→ **YOUR OBJECTIVE**: Repeat exactly, and only, the lines from the one holding "Tribepad Talent Acquisition" through the last line of the records below.

*** INPUT MATERIAL Section Begins ***

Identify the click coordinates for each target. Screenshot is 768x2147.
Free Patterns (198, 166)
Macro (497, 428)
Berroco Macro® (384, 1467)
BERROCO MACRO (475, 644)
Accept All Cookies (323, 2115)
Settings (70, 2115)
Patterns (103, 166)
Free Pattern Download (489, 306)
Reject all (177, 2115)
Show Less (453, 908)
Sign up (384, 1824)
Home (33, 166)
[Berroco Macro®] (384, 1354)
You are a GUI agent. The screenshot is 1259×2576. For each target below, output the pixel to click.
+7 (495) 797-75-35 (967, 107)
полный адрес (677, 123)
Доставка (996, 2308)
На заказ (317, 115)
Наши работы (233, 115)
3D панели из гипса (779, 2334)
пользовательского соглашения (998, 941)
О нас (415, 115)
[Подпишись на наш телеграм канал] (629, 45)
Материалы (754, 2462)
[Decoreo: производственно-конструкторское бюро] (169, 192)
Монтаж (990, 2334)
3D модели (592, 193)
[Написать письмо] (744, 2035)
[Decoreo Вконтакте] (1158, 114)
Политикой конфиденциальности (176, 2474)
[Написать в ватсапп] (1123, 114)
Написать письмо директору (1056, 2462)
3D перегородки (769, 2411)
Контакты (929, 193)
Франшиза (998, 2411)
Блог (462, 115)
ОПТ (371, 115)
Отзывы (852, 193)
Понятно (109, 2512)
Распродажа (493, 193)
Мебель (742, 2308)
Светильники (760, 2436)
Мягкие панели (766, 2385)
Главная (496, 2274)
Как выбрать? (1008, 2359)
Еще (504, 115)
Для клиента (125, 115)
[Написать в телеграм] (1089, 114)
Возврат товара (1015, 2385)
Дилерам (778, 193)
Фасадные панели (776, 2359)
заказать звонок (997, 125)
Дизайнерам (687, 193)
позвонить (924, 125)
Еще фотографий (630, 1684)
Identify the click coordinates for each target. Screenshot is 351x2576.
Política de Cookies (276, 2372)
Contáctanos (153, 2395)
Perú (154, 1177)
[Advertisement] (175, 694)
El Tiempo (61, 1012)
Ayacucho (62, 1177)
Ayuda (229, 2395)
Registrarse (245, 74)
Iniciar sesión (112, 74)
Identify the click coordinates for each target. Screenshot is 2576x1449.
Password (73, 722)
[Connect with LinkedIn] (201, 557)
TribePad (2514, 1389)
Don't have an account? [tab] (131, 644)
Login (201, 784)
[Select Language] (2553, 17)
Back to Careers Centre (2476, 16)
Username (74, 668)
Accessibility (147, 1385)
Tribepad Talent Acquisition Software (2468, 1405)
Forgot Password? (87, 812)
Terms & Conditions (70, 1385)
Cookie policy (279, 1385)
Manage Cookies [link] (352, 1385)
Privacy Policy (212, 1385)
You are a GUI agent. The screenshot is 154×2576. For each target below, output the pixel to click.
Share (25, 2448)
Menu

*** INPUT MATERIAL Section Ends ***

→ **RESPONSE TO THIS TASK**:
Tribepad Talent Acquisition Software (2468, 1405)
Forgot Password? (87, 812)
Terms & Conditions (70, 1385)
Cookie policy (279, 1385)
Manage Cookies [link] (352, 1385)
Privacy Policy (212, 1385)
You are a GUI agent. The screenshot is 154×2576. For each target below, output the pixel to click.
Share (25, 2448)
Menu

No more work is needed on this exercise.